The guilds and societies and film circles have all been lavishing their praises on a fairly predictable group of people. On Monday, the Globes will likely follow suit. We get it. "Babel" is better than we were first told, as is, allegedly, "Dreamgirls." And Helen Mirren should probably build a nice apse in her living room for the little gold man she almost certainly will be handed on Feb. 25, the night Oscar holds the world hostage.
But wait! There are still 24 hours before Academy voters submit their final ballots (end of day Saturday), and we've noticed some regrettable absences in the early season nominations and awards. Take heed, Academy, or else you could look back on 2007 with the same twinge of nausea and regret that you do 1988 ("Rain Man") or 1980 ("Ordinary People") or, god help you, 1965. We love Julie Andrews and Christopher Plummer too, but really, how could you?

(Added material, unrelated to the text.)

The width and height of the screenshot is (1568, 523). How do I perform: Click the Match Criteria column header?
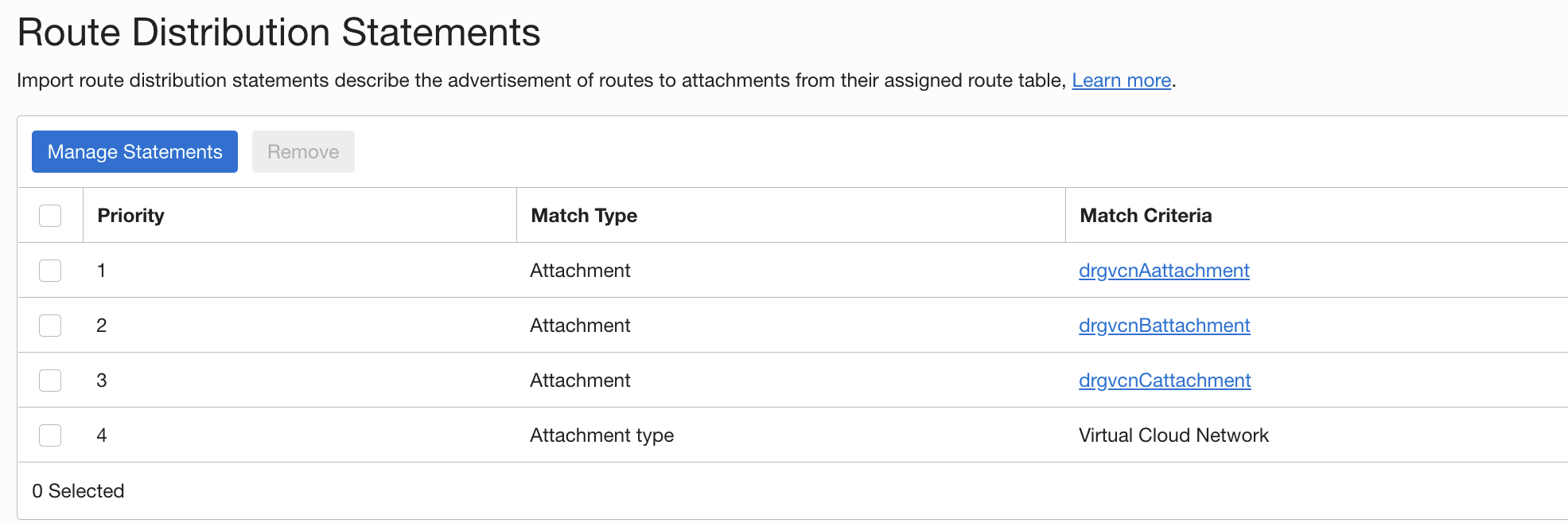pos(1146,216)

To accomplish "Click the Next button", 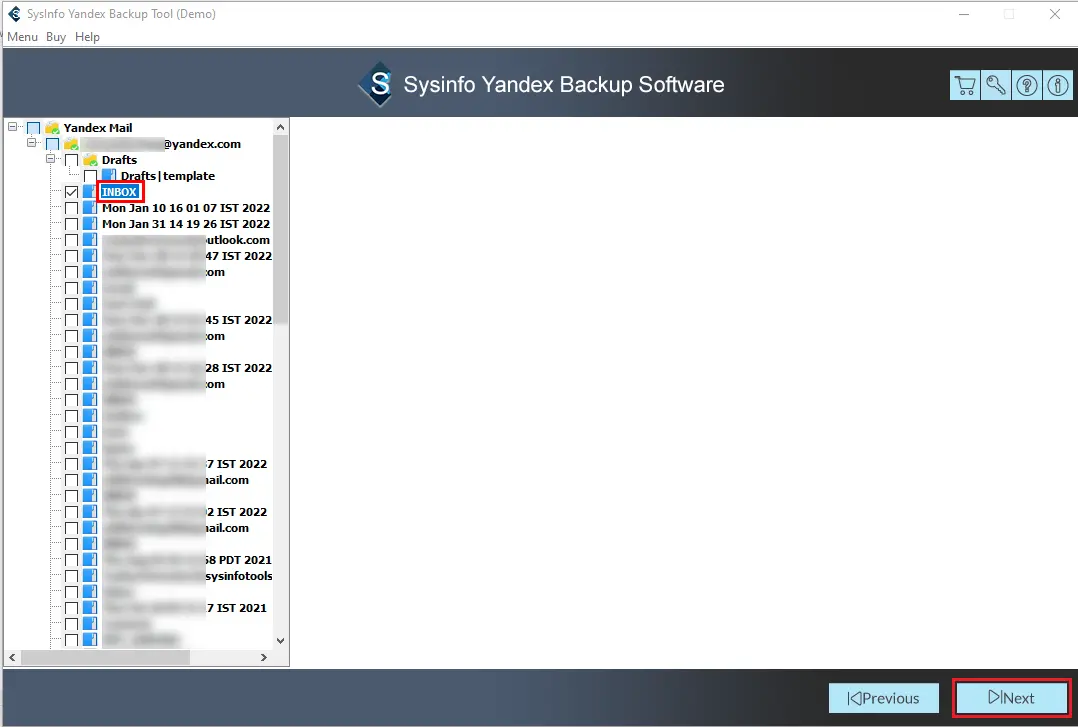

Stephanie Zacharek's picks:
Best actor: Peter O'Toole, "Venus"
It's likely that Peter O'Toole will receive an Oscar nomination for his performance in "Venus." But let's not take any chances. After all, the Academy has had the opportunity to give O'Toole an Oscar seven times before -- and if it was dumb enough to overlook his performances in "The Stunt Man" or "My Favorite Year" or the 1969 musical remake of "Goodbye, Mr. Chips" (one of the screen's great forgotten performances), how can we trust that bunch now? Yeah, yeah, a few years back he got one of those honorary Oscars the Academy doles out when its members figure someone is getting old and they'd better cover their asses. But even though O'Toole accepted the award graciously, he bristled at the implied notion that all his best work was behind him. And in "Venus," as an elderly actor who defies the idea that advancing age automatically extinguishes carnal desire, he plays a character, not an age, giving a performance so vital that it feels youthful at its core. At the end of "Goodbye, Mr. Chips," O'Toole's character is about the same age as the one he plays here in "Venus." O'Toole played the aged Chips without any horrendous age makeup -- the only real cosmetic touch was his whitened hair -- instead conveying the essence of his character in his carriage and his gestures, and by changing the timber of his voice. Now, O'Toole doesn't have to pretend to know what it's like to feel old, but the choices he makes are no less remarkable. It's just that this time, he's a young man inside an old one, instead of the other way around.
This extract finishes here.